Set out as a numbered list everything in the items below from the line containing "is (475, 908)." down to the line containing "Looking at the image, I should click on (26, 173).", both of those lines included. Leave out blank lines.

---

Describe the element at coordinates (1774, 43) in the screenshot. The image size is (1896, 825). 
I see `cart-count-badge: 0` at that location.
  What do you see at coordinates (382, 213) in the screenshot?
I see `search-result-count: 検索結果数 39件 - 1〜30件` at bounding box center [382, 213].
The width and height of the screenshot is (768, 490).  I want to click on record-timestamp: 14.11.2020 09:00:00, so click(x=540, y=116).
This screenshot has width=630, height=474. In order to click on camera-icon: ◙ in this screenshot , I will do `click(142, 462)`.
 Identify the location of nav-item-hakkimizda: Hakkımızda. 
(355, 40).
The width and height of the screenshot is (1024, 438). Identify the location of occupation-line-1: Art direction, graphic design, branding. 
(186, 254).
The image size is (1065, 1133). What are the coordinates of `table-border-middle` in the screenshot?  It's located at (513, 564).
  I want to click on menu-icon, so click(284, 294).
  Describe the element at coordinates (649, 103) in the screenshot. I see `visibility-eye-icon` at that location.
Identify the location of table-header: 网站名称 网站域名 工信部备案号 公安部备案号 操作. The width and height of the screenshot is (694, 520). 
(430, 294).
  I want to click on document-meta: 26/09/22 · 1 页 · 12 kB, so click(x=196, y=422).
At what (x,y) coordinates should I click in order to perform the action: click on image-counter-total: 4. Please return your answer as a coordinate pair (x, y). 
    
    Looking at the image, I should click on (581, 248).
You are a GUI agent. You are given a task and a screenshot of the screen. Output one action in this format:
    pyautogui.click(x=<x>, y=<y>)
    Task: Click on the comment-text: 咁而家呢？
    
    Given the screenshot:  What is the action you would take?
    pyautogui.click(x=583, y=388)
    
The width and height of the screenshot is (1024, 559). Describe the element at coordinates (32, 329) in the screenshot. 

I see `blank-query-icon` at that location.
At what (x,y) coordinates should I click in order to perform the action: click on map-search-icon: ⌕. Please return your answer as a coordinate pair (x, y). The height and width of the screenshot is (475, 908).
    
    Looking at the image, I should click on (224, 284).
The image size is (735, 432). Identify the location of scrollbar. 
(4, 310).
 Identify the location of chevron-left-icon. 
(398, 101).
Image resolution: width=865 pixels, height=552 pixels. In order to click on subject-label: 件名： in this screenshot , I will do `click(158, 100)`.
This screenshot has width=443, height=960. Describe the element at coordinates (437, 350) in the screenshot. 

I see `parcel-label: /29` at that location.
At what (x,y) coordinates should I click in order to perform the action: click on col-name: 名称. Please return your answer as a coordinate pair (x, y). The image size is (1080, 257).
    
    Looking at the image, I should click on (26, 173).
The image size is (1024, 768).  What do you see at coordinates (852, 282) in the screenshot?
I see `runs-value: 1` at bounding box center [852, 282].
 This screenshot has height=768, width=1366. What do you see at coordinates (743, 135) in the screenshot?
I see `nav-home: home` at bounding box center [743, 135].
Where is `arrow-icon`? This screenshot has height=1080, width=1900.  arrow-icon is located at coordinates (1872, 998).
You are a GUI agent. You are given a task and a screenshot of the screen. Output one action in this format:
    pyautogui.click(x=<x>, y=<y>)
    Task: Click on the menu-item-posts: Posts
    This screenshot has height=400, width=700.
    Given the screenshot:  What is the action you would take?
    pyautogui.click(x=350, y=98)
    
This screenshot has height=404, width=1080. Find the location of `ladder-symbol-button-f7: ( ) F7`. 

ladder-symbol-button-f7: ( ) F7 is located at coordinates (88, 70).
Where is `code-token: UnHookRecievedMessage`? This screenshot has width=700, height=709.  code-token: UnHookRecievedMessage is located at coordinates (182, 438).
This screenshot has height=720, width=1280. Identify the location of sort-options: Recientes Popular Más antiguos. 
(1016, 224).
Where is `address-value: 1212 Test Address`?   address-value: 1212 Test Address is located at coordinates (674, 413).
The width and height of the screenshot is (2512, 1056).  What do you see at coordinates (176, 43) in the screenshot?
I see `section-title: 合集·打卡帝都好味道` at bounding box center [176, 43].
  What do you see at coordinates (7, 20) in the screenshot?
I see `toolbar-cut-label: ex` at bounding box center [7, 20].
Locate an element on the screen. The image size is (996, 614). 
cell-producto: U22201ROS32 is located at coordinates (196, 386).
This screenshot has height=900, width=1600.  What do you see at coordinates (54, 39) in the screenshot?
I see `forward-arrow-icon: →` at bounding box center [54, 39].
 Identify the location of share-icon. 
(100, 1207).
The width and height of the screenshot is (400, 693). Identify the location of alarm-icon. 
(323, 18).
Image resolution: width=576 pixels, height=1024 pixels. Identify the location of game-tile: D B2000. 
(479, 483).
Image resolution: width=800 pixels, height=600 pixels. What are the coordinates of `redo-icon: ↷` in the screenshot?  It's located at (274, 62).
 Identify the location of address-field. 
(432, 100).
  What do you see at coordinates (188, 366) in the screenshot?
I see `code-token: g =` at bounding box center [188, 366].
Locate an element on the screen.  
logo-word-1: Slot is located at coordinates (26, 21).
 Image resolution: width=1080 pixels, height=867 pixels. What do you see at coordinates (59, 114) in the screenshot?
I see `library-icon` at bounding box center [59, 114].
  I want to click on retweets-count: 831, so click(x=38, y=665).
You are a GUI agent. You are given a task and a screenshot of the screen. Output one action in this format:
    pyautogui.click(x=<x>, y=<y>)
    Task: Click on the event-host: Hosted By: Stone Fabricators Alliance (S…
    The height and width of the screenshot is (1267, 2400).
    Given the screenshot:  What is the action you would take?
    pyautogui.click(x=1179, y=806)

---

### Written response
1. At what (x,y) coordinates should I click in order to perform the action: click on map-search-icon: ⌕. Please return your answer as a coordinate pair (x, y). The height and width of the screenshot is (475, 908).
2.     Looking at the image, I should click on (224, 284).
3. The image size is (735, 432). Identify the location of scrollbar. 
4. (4, 310).
5.  Identify the location of chevron-left-icon. 
6. (398, 101).
7. Image resolution: width=865 pixels, height=552 pixels. In order to click on subject-label: 件名： in this screenshot , I will do `click(158, 100)`.
8. This screenshot has width=443, height=960. Describe the element at coordinates (437, 350) in the screenshot. 
9. I see `parcel-label: /29` at that location.
10. At what (x,y) coordinates should I click in order to perform the action: click on col-name: 名称. Please return your answer as a coordinate pair (x, y). The image size is (1080, 257).
11.     Looking at the image, I should click on (26, 173).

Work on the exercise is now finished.